O terceiro mais abundante constituinte da atmosfera de Urano é metano (CH4), cuja presença é conhecida há muito tempo como resultado de observações espectroscópicas na Terra.[16] Metano possui proeminentes linhas de absorção no visível e infravermelho próximo, o que dá a Urano uma coloração ciana.[21] Abaixo do topo das nuvens de metano a 1,3 bar as moléculas de metano correspondem a 2,3% da atmosfera por fração molar;[22] cerca de 10 a 30 vezes o valor do Sol.[16][17] Essa taxa é muito menor na atmosfera superior devido às temperaturas muito baixas da tropopausa, o que diminuiu o nível de saturação e causa o congelamento do metano excedente.[23] O metano parece estar em condições de insaturação na troposfera superior, tendo nesse nível uma pressão parcial de apenas 30% da pressão de vapor saturado.[22] A concentração de compostos menos voláteis como amônia, água e sulfeto de hidrogênio na atmosfera profunda é pouco conhecida.[16] No entanto, assim como acontece com metano, suas abundâncias são provavelmente maiores que os valores solares por um fator de pelo menos 20 a 30,[24] e possivelmente por um fator de mais de 100.[25]

O conhecimento da composição isotópica da atmosfera de Urano é muito limitado.[26] Atualmente a única taxa de abundância isotópica conhecida é a de deutério para hidrogênio leve: 5,5+3,5
−1,5
×10−5, medida pelo Infrared Space Observatory na década de 1990. Esse valor parece ser maior que o protossolar de 2,25 ± 0,35 ×10-5 medido em Júpiter.[27] O deutério é encontrado quase exclusivamente formando moléculas diatômicas com átomos de hidrogênio normais.[28]

Espectroscopia infravermelha, incluindo medições com o Telescópio Espacial Spitzer,[29] e observações de ocultação ultravioleta,[30] acharam traços de hidrocarbonetos complexos na estratosfera de Urano, que se acredita serem produzidos a partir do metano por fotólise induzida por radiação ultravioleta do Sol.[31] Eles incluem etano (C2H6), acetileno (C2H2),[30][32] metilacetileno (CH3C2H) e diacetileno (C2HC2H).[33] Espectroscopia infravermelha também descobriu traços de vapor de água,[34] monóxido de carbono[35] e dióxido de carbono na estratosfera, que provavelmente se originam de uma fonte externa como poeira e cometas caindo no planeta.[33]
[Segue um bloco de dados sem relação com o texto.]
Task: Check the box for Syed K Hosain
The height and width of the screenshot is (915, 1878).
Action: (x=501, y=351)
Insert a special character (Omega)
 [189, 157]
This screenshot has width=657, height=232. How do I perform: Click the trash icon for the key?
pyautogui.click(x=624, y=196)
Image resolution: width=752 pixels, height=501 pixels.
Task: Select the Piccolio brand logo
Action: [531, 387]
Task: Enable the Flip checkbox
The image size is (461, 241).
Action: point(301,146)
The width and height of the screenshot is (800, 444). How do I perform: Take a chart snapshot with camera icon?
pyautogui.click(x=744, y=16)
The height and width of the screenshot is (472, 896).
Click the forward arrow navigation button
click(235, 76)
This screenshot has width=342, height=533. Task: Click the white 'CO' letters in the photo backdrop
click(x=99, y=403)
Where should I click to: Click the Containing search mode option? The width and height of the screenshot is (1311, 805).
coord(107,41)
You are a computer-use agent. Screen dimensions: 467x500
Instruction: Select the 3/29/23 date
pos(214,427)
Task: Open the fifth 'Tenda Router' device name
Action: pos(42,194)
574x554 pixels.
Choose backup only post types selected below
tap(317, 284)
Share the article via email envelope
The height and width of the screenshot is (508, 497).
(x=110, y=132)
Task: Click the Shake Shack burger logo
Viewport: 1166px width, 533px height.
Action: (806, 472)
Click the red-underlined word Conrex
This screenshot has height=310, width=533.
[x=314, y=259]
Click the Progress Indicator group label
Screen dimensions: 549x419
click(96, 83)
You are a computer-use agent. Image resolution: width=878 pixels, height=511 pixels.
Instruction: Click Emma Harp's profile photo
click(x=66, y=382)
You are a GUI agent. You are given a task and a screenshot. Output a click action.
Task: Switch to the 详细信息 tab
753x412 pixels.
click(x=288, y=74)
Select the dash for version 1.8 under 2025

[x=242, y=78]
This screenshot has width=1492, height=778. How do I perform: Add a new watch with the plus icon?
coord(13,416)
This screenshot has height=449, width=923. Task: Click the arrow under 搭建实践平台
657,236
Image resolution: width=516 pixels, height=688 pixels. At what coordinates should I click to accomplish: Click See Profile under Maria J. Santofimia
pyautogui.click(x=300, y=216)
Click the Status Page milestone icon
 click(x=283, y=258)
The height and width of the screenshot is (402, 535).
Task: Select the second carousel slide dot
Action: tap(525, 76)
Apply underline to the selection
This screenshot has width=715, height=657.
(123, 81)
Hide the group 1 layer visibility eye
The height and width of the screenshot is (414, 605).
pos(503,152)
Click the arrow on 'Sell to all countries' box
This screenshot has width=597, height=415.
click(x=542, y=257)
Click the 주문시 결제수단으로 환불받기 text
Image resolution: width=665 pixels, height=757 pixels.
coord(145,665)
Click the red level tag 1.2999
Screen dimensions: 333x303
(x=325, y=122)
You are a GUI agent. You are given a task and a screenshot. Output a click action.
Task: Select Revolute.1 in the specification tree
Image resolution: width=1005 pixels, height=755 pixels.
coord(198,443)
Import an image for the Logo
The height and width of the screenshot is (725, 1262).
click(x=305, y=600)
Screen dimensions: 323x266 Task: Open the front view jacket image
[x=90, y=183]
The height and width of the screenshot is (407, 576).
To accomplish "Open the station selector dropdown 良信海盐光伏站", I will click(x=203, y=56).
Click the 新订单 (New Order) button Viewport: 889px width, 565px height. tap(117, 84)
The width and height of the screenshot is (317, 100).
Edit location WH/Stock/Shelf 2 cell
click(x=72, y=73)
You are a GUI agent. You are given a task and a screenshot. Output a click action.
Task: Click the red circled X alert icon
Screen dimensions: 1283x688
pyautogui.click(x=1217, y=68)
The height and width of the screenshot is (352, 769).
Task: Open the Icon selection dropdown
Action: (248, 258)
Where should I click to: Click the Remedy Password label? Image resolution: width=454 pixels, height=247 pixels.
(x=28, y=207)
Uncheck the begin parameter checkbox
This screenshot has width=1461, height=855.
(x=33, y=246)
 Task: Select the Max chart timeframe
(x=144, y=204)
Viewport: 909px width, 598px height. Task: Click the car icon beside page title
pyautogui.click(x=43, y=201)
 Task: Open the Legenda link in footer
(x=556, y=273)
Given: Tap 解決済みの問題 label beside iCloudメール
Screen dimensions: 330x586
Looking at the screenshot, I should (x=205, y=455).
Estrutura[editar | editar código-fonte]

Perfil de temperatura na troposfera e estratosfera inferior de Urano. Camadas de nuvens e neblina também estão indicadas.

A atmosfera de Urano pode ser dividida em três camadas principais: a troposfera, entre altitudes de −300 e 50 km e pressões de 100 a 0,1 bar;[a] a estratosfera, abrangendo altitudes de 50 a 4 000 km e pressões entre 0,1 e 10−10 bar; e a termosfera/exosfera que se estende de 4 000 km a até alguns raios planetários da superfície. Não existe uma mesosfera.[1][36]

Troposfera[editar | editar código-fonte]

A troposfera é a mais baixa e densa parte da atmosfera de Urano e é caracterizada por uma diminuição da temperatura com a altitude.[1] A temperatura cai de cerca de 320 K na base na troposfera a −300 km para em média 53 K a uma altitude de 50 km.[2][17] A temperatura no limite superior da troposfera (a tropopausa) varia entre 49 e 57 K dependendo da latitude no planeta, com a menor temperatura atingida perto da latitude 25° sul.[37][38] A troposfera contém quase toda a massa da atmosfera, e a região da tropopausa é também responsável pela grande maioria da emissão termal do planeta, no infravermelho distante, assim determinando sua temperatura efetiva de 59,1 ± 0,3 K.[38][39]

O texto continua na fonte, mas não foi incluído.